Lotus Notes, Connections und Quickr
Nicht zuletzt muss noch IBMs Lotus Notes Plattform im Rahmen der geschilderten Veränderungen erwähnt werden. Die Software Familie wurde ursprüngliche 1984 von der Iris Associates als dokumenten-orientiertes Datenbanksystem (daher der Name „Notizen“) mit späterer starker E-Mail Anbindung entwickelt. Zunächst unter dem Dach der Lotus Development Corp. kam Lotus Notes 1996 in das Software-Portfolio der IBM. Es wird seither von Big Blue mit dem Serverteil Lotus Domino und dem Client Lotus Notes als Groupware und Kommunikations-Plattform gegen Outlook und Exchange von Microsoft positioniert.

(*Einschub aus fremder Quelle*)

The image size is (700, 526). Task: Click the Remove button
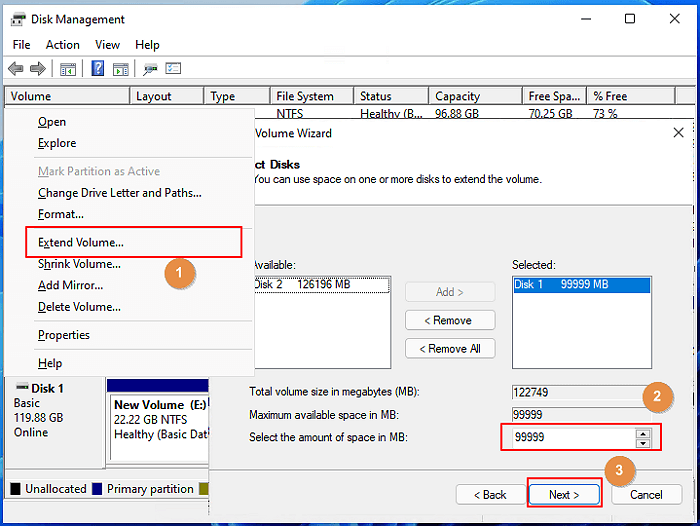point(450,320)
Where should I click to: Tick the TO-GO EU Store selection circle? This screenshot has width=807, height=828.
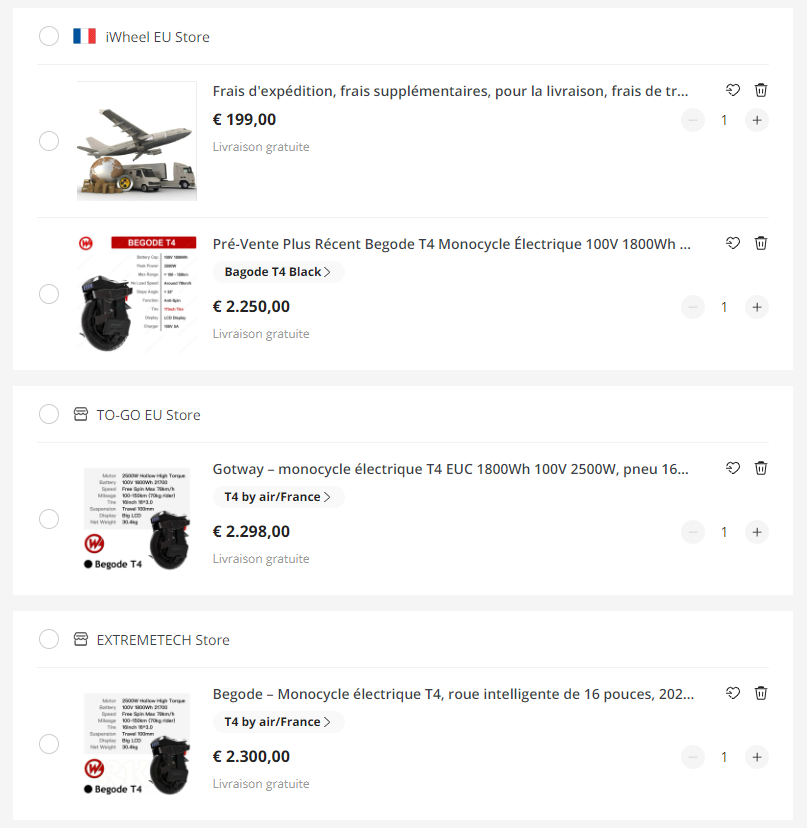tap(49, 415)
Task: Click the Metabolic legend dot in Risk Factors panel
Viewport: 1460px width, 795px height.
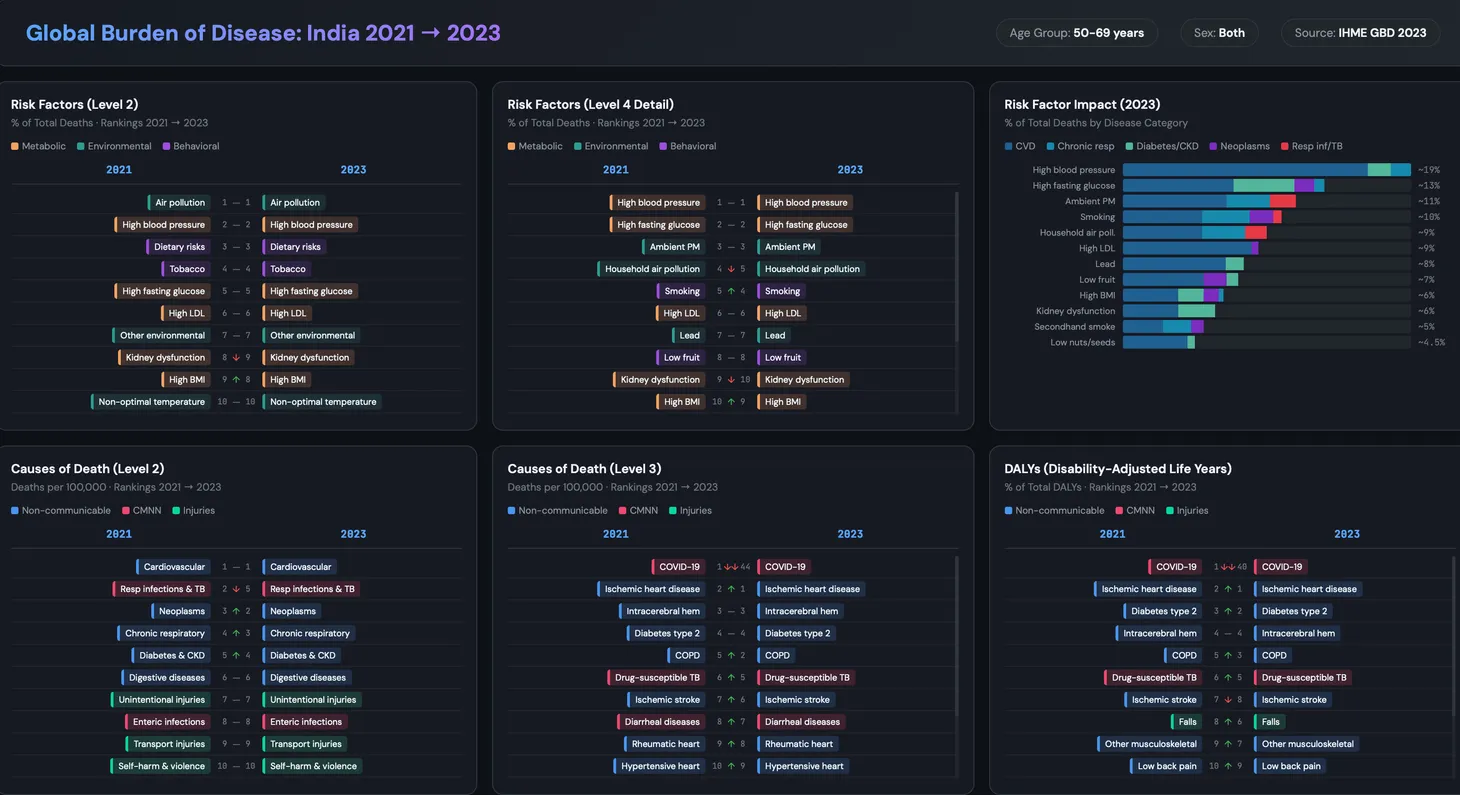Action: point(14,145)
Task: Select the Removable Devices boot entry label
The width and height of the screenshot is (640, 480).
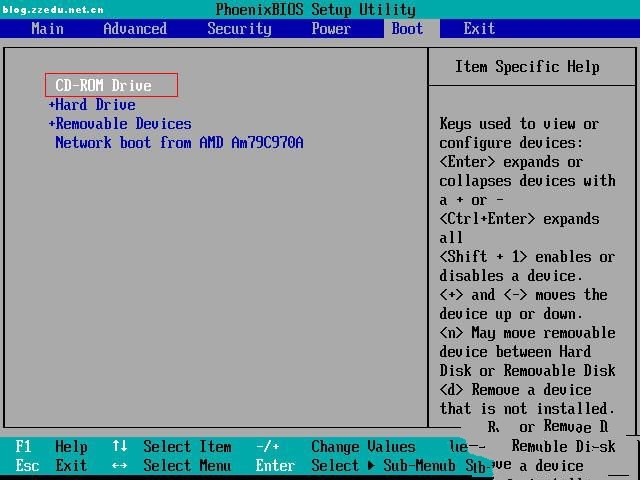Action: [x=123, y=123]
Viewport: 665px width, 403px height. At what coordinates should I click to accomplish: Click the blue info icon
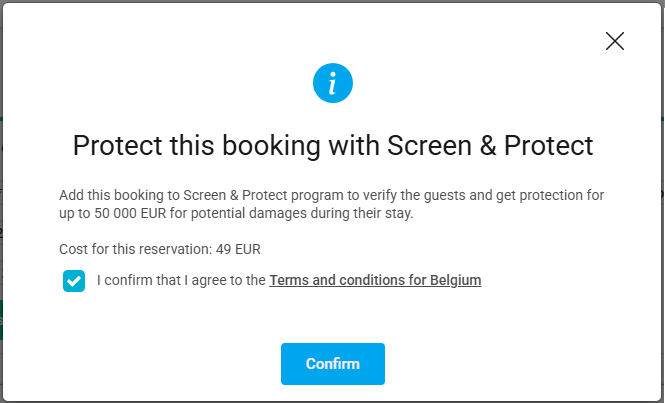click(333, 83)
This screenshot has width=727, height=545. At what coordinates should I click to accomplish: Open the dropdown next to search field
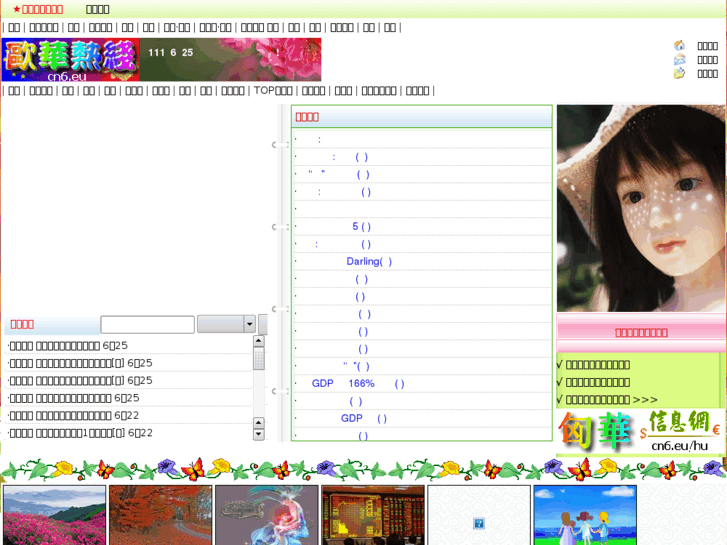click(249, 324)
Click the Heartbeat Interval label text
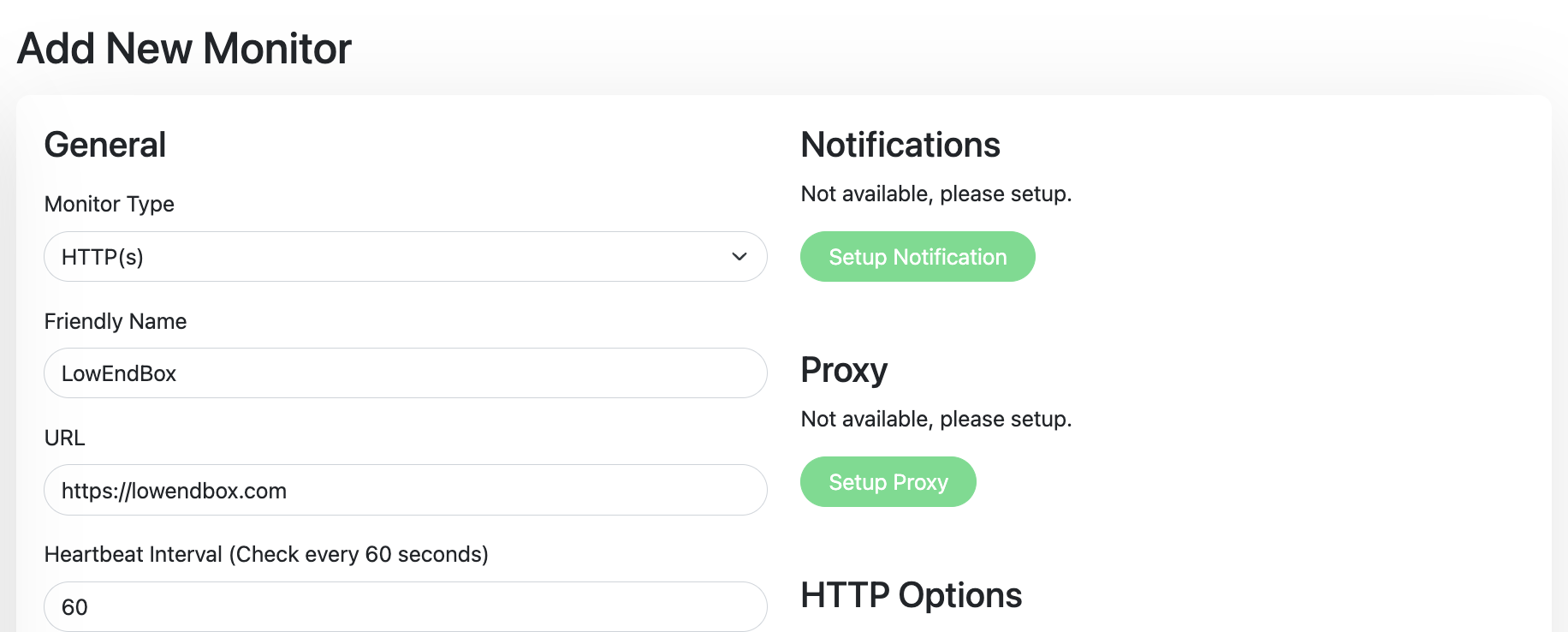 266,554
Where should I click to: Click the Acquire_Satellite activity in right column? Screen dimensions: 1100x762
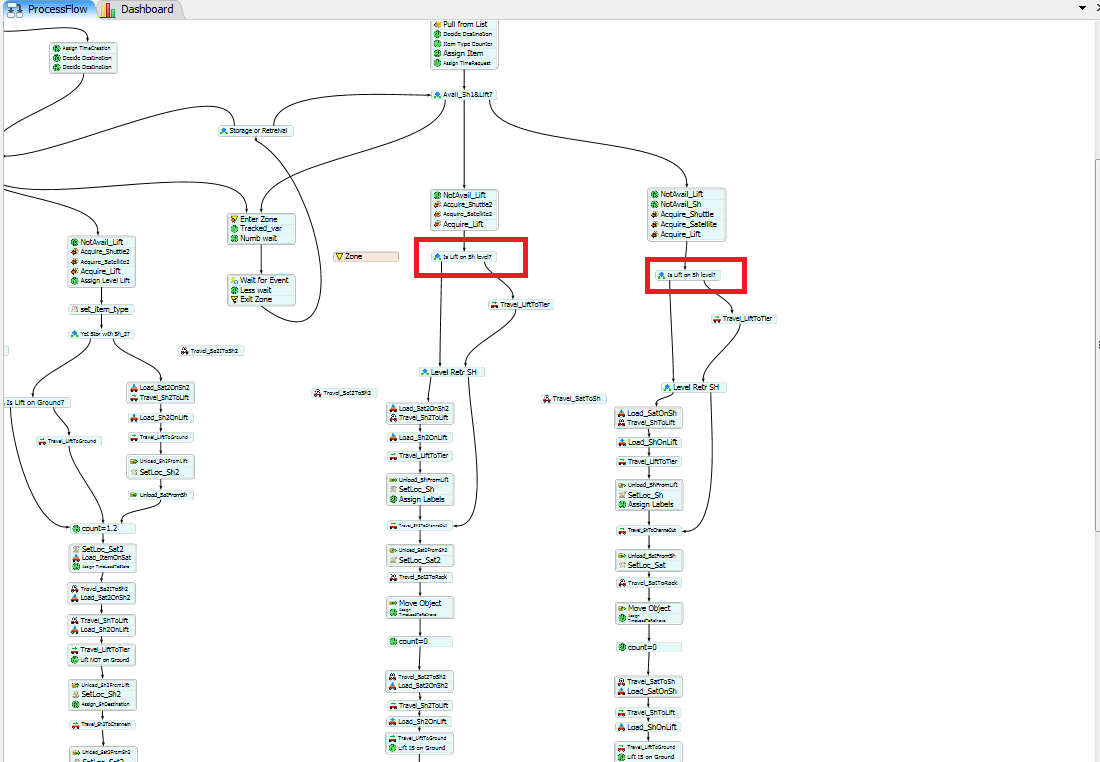(687, 224)
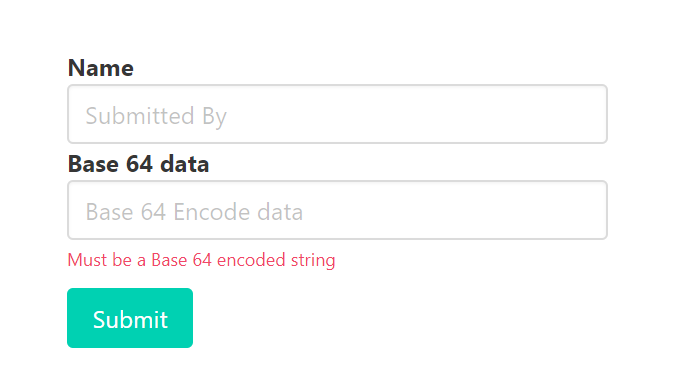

Lotus Notes bleibt ein Flaggschiffprodukt der IBM. Ergänzend, aber auch komplett unabhängig von Notes können Komponenten wie IBM Connections, ein „Facebook für das Unternehmen“ und Quickr, eine dokumentenorientierte Team Collaboration-Plattform, eingesetzt werden. Die auf Web 2.0 Funktionen basierende Software wurde gezielt entwickelt, um die gemeinsame Nutzung von Geschäftsinhalten und die Online-Zusammenarbeit zwischen Teams zu vereinfachen.
Die Komponente Sametime ist in diesem Zusammenhang das entsprechende Angebot für „Instant Messaging“, Telefonie und Konferenzschaltungen. Diese Lösungen laufen auch im Zusammenspiel mit Microsoft Office, Outlook oder auch Sharepoint.
Lotus Symphony, ein frei verfügbares Produkt, entspricht mit den Elementen Textverarbeitung, Tabellenkalkulation und Präsentation der Bürosoftware Office von Microsoft.
Das gesamte Collaboration Portfolio wird in erster Linie von IBM selbst und seinen Partnern genutzt und im Rahmen von Lösungspaketen auch den Kunden angeboten.